[Data shown — start]

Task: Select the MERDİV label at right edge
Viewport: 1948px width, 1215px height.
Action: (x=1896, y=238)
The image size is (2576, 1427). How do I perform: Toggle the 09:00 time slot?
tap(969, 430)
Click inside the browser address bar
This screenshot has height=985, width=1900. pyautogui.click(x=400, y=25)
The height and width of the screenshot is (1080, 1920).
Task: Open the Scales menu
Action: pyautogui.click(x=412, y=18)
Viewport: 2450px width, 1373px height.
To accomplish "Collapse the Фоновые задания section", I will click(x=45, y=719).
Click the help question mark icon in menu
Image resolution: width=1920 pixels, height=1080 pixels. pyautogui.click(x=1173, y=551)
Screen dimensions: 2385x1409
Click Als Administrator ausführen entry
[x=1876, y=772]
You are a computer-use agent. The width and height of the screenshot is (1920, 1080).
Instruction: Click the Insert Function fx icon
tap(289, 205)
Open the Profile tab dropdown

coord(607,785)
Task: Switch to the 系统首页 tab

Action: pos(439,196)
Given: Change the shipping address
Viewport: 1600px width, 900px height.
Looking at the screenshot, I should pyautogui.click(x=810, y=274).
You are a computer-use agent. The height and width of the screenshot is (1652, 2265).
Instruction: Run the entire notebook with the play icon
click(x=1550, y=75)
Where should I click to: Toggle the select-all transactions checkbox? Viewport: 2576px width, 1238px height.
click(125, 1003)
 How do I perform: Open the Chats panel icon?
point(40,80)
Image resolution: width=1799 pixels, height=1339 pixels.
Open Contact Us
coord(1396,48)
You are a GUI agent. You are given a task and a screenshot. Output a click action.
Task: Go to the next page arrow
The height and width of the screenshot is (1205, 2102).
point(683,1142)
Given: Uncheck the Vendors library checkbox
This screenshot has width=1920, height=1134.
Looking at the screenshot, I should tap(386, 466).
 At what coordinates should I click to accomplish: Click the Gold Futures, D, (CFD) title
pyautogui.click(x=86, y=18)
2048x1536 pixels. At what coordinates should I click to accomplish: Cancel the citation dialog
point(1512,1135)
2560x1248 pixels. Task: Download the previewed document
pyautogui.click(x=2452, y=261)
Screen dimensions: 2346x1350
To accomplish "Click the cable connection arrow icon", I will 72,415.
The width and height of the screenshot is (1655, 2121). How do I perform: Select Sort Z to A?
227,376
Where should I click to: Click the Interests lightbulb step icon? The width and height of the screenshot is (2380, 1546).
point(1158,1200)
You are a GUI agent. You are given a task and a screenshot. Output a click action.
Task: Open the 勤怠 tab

[Data shown — finish]

# Activity:
Output every record above exactly as it was given.

# Answer to the problem:
Task: Select the MERDİV label at right edge
Viewport: 1948px width, 1215px height.
Action: (x=1896, y=238)
The image size is (2576, 1427). How do I perform: Toggle the 09:00 time slot?
tap(969, 430)
Click inside the browser address bar
This screenshot has height=985, width=1900. pyautogui.click(x=400, y=25)
The height and width of the screenshot is (1080, 1920).
Task: Open the Scales menu
Action: pyautogui.click(x=412, y=18)
Viewport: 2450px width, 1373px height.
To accomplish "Collapse the Фоновые задания section", I will click(x=45, y=719).
Click the help question mark icon in menu
Image resolution: width=1920 pixels, height=1080 pixels. pyautogui.click(x=1173, y=551)
Screen dimensions: 2385x1409
Click Als Administrator ausführen entry
[x=1876, y=772]
You are a computer-use agent. The width and height of the screenshot is (1920, 1080).
Instruction: Click the Insert Function fx icon
tap(289, 205)
Open the Profile tab dropdown

coord(607,785)
Task: Switch to the 系统首页 tab

Action: pos(439,196)
Given: Change the shipping address
Viewport: 1600px width, 900px height.
Looking at the screenshot, I should pyautogui.click(x=810, y=274).
You are a computer-use agent. The height and width of the screenshot is (1652, 2265).
Instruction: Run the entire notebook with the play icon
click(x=1550, y=75)
Where should I click to: Toggle the select-all transactions checkbox? Viewport: 2576px width, 1238px height.
click(125, 1003)
 How do I perform: Open the Chats panel icon?
point(40,80)
Image resolution: width=1799 pixels, height=1339 pixels.
Open Contact Us
coord(1396,48)
You are a GUI agent. You are given a task and a screenshot. Output a click action.
Task: Go to the next page arrow
The height and width of the screenshot is (1205, 2102).
point(683,1142)
Given: Uncheck the Vendors library checkbox
This screenshot has width=1920, height=1134.
Looking at the screenshot, I should tap(386, 466).
 At what coordinates should I click to accomplish: Click the Gold Futures, D, (CFD) title
pyautogui.click(x=86, y=18)
2048x1536 pixels. At what coordinates should I click to accomplish: Cancel the citation dialog
point(1512,1135)
2560x1248 pixels. Task: Download the previewed document
pyautogui.click(x=2452, y=261)
Screen dimensions: 2346x1350
To accomplish "Click the cable connection arrow icon", I will 72,415.
The width and height of the screenshot is (1655, 2121). How do I perform: Select Sort Z to A?
227,376
Where should I click to: Click the Interests lightbulb step icon? The width and height of the screenshot is (2380, 1546).
point(1158,1200)
You are a GUI agent. You are given a task and a screenshot. Output a click action.
Task: Open the 勤怠 tab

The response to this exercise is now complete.